Gallo called Gloria Ross in several times and roughed her up in his gentlemanly way. She was generally cooperative. She admitted to having heeded her husband’s “urgent request” that she sign Tracy Jacobs to an Argosy contract, only half believing his story that the actress was a recent lover of Fox’s who was threatening to raise a very public stink in the media about the entertainer. To the extent that she bought her husband’s willingness to cave in to such a craven extortion scheme, Gloria had chalked it up to the pressures that Ross was under concerning Fox’s growing difficulties. During an extended period of questioning, Gallo managed to extract from Mrs. Ross her suspicions that her husband had harbored “excessively proprietary feelings” toward Marshall Fox’s producer, Cynthia Blair. When Gallo pressed her concerning any thoughts she might have had on her husband’s possible role in Cynthia’s murder, Gloria had demurred, if only slightly: “I didn’t go there. That’s all I’m going to say.”

 

 

A WEEK AFTER the final surgery, Tracy Jacobs was moved to a rehabilitation center located in Briarcliff, under five miles from Alan and Gloria Ross’s Westchester home. Gallo took the short trip north out of the city to speak to the woman. Despite the doctors’ warnings that Tracy’s memory could be compromised, the actress’s recollection of the events “that changed my life” proved intact. She told Gallo that she had indeed met with Alan Ross in his office and voiced her concerns about Marshall Fox. She told Gallo that Ross had treated her with exceptional respect and, after hearing her concerns, had pleaded gently but firmly with her not to go to the police. “As a personal favor to me” was the phrase he had used, she said, over and over again. Eventually, he had steered the conversation away from the topic and over to her career—such as it was—and had floated the offer of the audition as well as the possibility of having Tracy talk with his wife about representation. Tracy told Gallo that she’d found it peculiar that her audition the following day took place in Ross’s office and with no one else present except Ross himself. He’d set up a video camera on a tripod and given her a short script to read. He made her read the script nearly two dozen times, each time asking that she read every word with a different emphasis than she had used in the previous run-through. At one point, she said, Ross seemed to become frustrated and demanded that she read the script one word at a time. No sentences, simply word after word, as a means, he said, of getting her to loosen up.

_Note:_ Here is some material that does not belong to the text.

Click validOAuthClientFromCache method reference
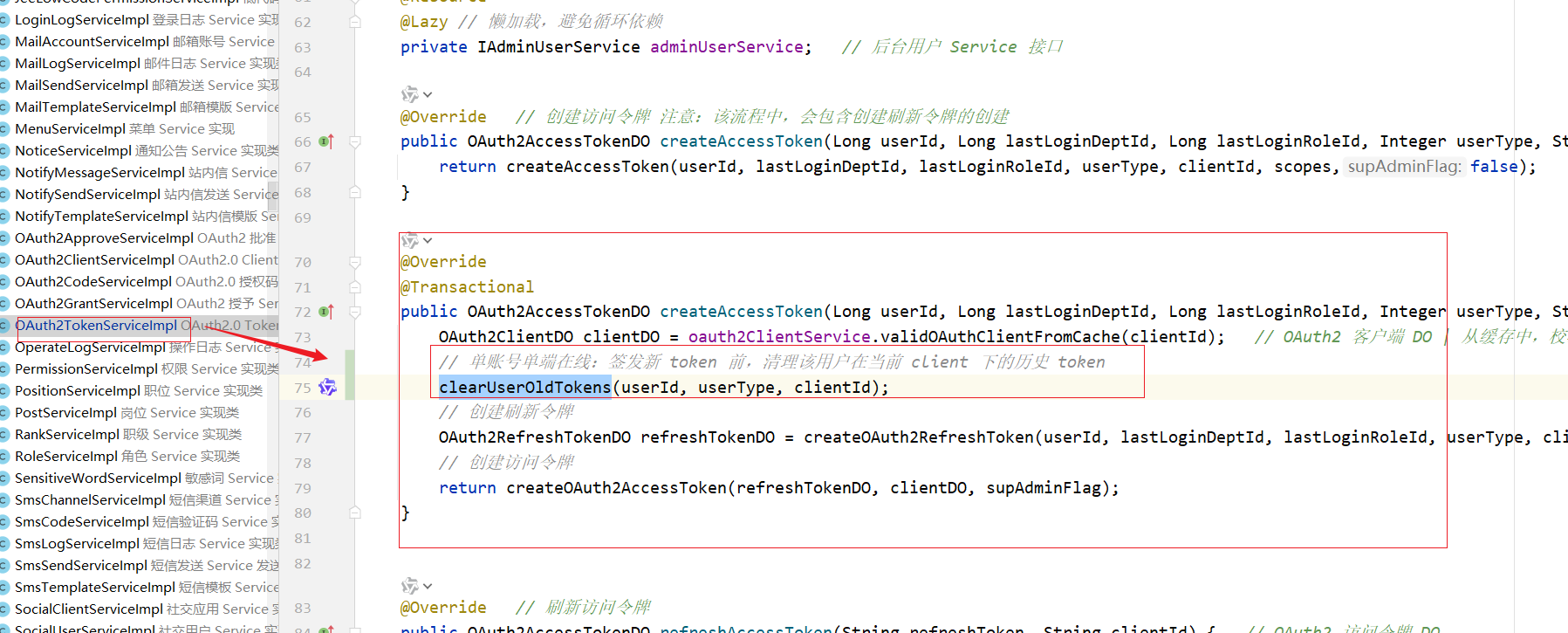The image size is (1568, 633). (1000, 337)
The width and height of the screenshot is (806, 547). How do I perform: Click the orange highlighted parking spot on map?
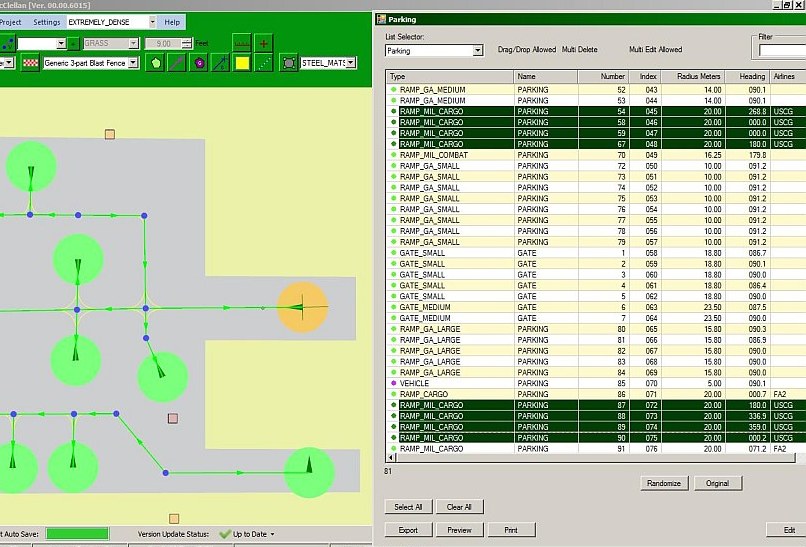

She thought she’d blown the audition. The following evening she was on her way to Los Angeles.

Tracy had kept her copy of the audition script, and she was able to tell Gallo where it could be found in her apartment in West Hollywood. Gallo immediately contacted the LAPD, and within hours, the single page was faxed to New York.

Joe showed it to me in his office.

 

I want you to listen to me and I don’t want any interruptions. Kevin Daly can’t be trusted. He was having an affair with Missy Welch and I know that he is the one who got her pregnant. If he knows what’s good for himself, he’ll go to the police and tell them about Missy. If he doesn’t, I’ll do it. And I mean it. Don’t think I won’t.

 

“Scintillating,” I said.

Gallo asked, “Do you see what I see?”

I nodded. “Ross already had the tape of Tracy’s visit from the day before. She’d have been throwing Fox’s name around, accusing him of being the violent punk he really is. Ross sends her off with the promise of a so-called audition, then he cooks up this piece of crap and has her come back in and read it a dozen different ways. All sorts of inflections.”